I love orphans. Years ago I made a video called Orphans starring the guy who played the lead cat in Cats and a friend of mine from Mabou Mines and a circus clown. It was about the end of the world as told by Daniel Defoe, first novelist, and in my story, the last. I’m stuck thinking sci-fi when it comes to orphans.

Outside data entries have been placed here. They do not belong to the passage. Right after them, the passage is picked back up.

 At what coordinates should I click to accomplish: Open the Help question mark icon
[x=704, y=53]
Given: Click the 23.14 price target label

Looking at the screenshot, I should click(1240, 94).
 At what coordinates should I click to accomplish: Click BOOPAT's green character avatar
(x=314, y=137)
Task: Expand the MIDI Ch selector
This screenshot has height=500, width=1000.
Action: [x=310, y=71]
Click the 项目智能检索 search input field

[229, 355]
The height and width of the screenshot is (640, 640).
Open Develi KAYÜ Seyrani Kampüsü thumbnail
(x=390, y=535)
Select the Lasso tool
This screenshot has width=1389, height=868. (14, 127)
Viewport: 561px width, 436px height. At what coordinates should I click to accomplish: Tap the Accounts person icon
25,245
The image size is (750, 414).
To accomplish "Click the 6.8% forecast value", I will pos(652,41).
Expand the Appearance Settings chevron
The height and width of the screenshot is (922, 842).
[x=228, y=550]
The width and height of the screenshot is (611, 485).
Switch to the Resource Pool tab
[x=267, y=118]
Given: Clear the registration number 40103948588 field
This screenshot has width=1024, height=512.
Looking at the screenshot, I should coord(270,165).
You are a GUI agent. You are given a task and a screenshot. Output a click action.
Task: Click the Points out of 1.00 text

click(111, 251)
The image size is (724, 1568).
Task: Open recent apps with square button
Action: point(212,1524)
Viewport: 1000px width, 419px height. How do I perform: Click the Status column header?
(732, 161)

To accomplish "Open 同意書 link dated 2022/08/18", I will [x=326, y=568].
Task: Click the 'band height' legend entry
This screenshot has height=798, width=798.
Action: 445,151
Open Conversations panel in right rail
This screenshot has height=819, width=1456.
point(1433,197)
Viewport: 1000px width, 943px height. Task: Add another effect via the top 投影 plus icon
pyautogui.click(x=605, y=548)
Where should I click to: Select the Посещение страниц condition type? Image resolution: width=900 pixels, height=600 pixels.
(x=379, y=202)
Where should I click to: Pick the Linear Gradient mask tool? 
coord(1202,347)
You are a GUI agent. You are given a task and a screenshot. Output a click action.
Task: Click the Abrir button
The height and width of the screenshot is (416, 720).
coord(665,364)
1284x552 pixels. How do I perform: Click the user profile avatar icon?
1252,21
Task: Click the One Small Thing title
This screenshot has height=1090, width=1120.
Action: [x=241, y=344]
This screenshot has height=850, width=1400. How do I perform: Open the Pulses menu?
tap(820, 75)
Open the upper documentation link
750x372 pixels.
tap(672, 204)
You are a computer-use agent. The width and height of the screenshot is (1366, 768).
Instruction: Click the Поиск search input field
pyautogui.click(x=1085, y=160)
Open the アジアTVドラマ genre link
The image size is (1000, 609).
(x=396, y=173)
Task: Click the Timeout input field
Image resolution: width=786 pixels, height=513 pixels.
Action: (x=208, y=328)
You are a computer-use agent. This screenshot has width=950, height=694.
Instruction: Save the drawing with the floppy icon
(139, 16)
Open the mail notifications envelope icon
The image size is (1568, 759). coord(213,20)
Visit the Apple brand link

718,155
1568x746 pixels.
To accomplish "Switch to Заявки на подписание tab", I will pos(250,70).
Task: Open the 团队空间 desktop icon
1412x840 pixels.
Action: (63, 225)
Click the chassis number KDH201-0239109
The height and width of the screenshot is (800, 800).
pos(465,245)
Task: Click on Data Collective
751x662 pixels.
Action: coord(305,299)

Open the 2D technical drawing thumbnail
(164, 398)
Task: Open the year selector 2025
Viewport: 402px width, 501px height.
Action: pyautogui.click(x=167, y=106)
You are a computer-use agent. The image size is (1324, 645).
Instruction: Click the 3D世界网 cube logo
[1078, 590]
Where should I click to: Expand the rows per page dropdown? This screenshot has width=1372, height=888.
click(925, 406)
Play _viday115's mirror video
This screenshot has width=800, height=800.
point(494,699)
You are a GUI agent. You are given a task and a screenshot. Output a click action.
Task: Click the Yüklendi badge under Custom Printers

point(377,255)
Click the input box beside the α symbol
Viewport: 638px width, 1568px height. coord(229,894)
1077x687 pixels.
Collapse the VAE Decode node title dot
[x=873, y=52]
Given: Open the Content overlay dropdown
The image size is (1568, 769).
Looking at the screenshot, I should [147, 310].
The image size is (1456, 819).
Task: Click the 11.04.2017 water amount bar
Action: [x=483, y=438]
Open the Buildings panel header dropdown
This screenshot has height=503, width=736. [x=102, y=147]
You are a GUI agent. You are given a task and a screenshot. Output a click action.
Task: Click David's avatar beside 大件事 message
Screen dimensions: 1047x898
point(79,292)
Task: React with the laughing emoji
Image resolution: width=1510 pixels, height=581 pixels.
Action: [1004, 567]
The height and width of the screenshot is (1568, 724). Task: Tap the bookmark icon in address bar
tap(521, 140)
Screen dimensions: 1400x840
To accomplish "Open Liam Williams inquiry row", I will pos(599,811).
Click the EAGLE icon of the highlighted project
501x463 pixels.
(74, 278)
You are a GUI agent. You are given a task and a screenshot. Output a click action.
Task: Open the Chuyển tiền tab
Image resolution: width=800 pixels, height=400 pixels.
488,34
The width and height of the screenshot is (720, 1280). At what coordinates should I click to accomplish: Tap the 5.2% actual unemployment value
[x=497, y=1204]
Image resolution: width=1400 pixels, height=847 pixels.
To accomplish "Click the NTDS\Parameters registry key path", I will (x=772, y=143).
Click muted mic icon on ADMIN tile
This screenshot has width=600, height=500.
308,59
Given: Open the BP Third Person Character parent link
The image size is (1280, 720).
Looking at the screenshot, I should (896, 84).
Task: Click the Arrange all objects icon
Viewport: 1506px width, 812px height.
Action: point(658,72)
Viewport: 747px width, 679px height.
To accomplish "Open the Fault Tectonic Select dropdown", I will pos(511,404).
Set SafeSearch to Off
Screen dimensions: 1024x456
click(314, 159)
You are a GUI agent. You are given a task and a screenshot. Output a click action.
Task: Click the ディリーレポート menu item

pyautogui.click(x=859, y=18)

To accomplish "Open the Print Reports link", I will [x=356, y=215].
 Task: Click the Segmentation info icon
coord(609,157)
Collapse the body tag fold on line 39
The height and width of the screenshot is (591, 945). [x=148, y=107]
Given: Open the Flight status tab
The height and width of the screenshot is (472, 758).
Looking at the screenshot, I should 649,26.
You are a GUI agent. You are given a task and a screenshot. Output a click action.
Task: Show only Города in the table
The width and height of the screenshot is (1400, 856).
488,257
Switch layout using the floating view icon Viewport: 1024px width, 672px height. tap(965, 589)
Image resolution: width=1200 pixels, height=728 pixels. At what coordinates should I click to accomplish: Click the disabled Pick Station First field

It must be such a hot topic in my brain I can’t cast it in the now. Orphans in the future have no names which is great because nameless characters are, to my mind, the most universal. The no-name girls who harass them have a clone-like, mall-girl presence. Think Night of the Comet, which I’ve never seen but its surreal scenario inspires me--it’s the end of the world and two Valley girls have to fight off the zombies (Daddy would have gotten us Uzis!). They haven’t a clue. But I think anyone who isn’t an orphan has no clue, that an orphan’s life is usually very hidden. Marilyn Monroe was an orphan. Tom Sawyer. Not to mention Harry Potter. Henry Darger painted his orphanage over and over. Barthelme’s Korean orphan in “The School.” Also my mother died last year and left me nothing.

Terese Svoboda's sixth novel, Bohemian Girl, was published last fall. She has published stories in One Story, Bomb, Yale Review, Narrative and elsewhere.